On 25/05/2022 19:14, Lucas De Marchi wrote:
On Wed, May 25, 2022 at 05:03:13PM +0100, Tvrtko Ursulin wrote:
On 24/05/2022 18:51, Matt Roper wrote:
On Tue, May 24, 2022 at 10:43:39AM +0100, Tvrtko Ursulin wrote:
From: Tvrtko Ursulin <tvrtko.ursulin@xxxxxxxxx>
Catch and log any garbage in the register, including no tiles
marked, or
multiple tiles marked.
Signed-off-by: Tvrtko Ursulin <tvrtko.ursulin@xxxxxxxxx>
Cc: Matt Roper <matthew.d.roper@xxxxxxxxx>
---
We caught garbage in DG1_MSTR_TILE_INTR with DG2 (actual value
0xF9D2C008)
during glmark and more badness. So I thought lets log all possible
failure
modes from here and also use per device logging.
---
drivers/gpu/drm/i915/i915_irq.c | 33 ++++++++++++++++++++++-----------
drivers/gpu/drm/i915/i915_reg.h | 1 +
2 files changed, 23 insertions(+), 11 deletions(-)
diff --git a/drivers/gpu/drm/i915/i915_irq.c
b/drivers/gpu/drm/i915/i915_irq.c
index 73cebc6aa650..79853d3fc1ed 100644
--- a/drivers/gpu/drm/i915/i915_irq.c
+++ b/drivers/gpu/drm/i915/i915_irq.c
@@ -2778,24 +2778,30 @@ static irqreturn_t dg1_irq_handler(int irq,
void *arg)
u32 gu_misc_iir;
if (!intel_irqs_enabled(i915))
- return IRQ_NONE;
+ goto none;
master_tile_ctl = dg1_master_intr_disable(regs);
- if (!master_tile_ctl) {
- dg1_master_intr_enable(regs);
- return IRQ_NONE;
+ if (!master_tile_ctl)
+ goto enable_none;
+
+ if (master_tile_ctl & ~(DG1_MSTR_IRQ | DG1_MSTR_TILE_MASK)) {
+ drm_warn(&i915->drm, "Garbage in master_tile_ctl: 0x%08x!\n",
+ master_tile_ctl);
I know we have a bunch of them already, but shouldn't we be avoiding
printk-based stuff like this inside interrupt handlers?
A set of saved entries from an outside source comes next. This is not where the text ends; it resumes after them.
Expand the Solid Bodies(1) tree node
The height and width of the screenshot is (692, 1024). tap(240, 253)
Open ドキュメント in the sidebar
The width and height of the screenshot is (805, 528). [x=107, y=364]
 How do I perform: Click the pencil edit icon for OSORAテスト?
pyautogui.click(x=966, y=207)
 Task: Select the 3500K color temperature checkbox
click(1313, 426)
Should we be
migrating all these error messages over to trace_printk or something
similar that's safer to use?
Not sure - I kind of think some really unexpected and worrying
situations should be loud and on by default. Risk is then spam if not
ratelimited. Maybe we should instead ratelimit most errors/warnings
coming for irq handlers?
In this particular case at least DRM_ERROR with no device info is the
odd one out in the entire file so I'd suggest changing at least that,
if the rest of my changes is of questionable benefit.
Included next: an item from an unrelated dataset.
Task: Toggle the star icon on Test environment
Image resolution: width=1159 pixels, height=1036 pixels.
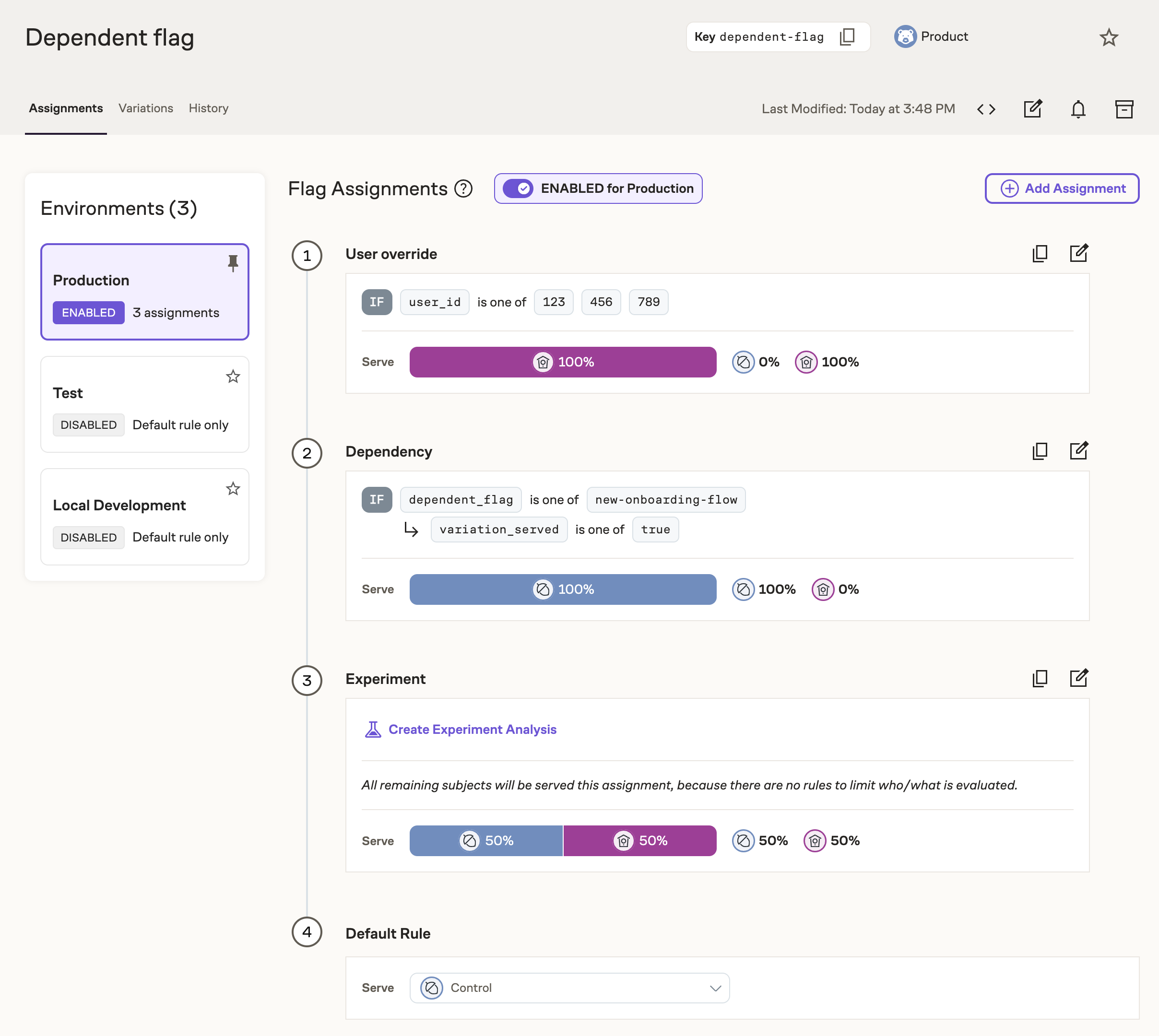Action: [233, 377]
I'd rather remove the printk's from irq rather than adding more. At the
very
least, they should be the _once variant or ratelimited. One of the few
cases to even deserve a unlikely(), even to document this shouldn't
really be happening.
I would support ratelimited for all the unexpected bits set, no bits
set, or similar conditions. I wouldn't remove such printks to
micro-optimize things. That would potentially lose important feedback in
cases when we hit truly unexpected situations.
But annotating them as unlikely would be a good thing.
Our irq handlers (particularly on dgfx and multi-gt) are already too
long running... I don't like making them any onger or slower.
How come? I mean which interrupts are a problem there? Isn't GuC
supposed to be taking on that load on itself, isn't that one of the main
selling points?
Regards,
Tvrtko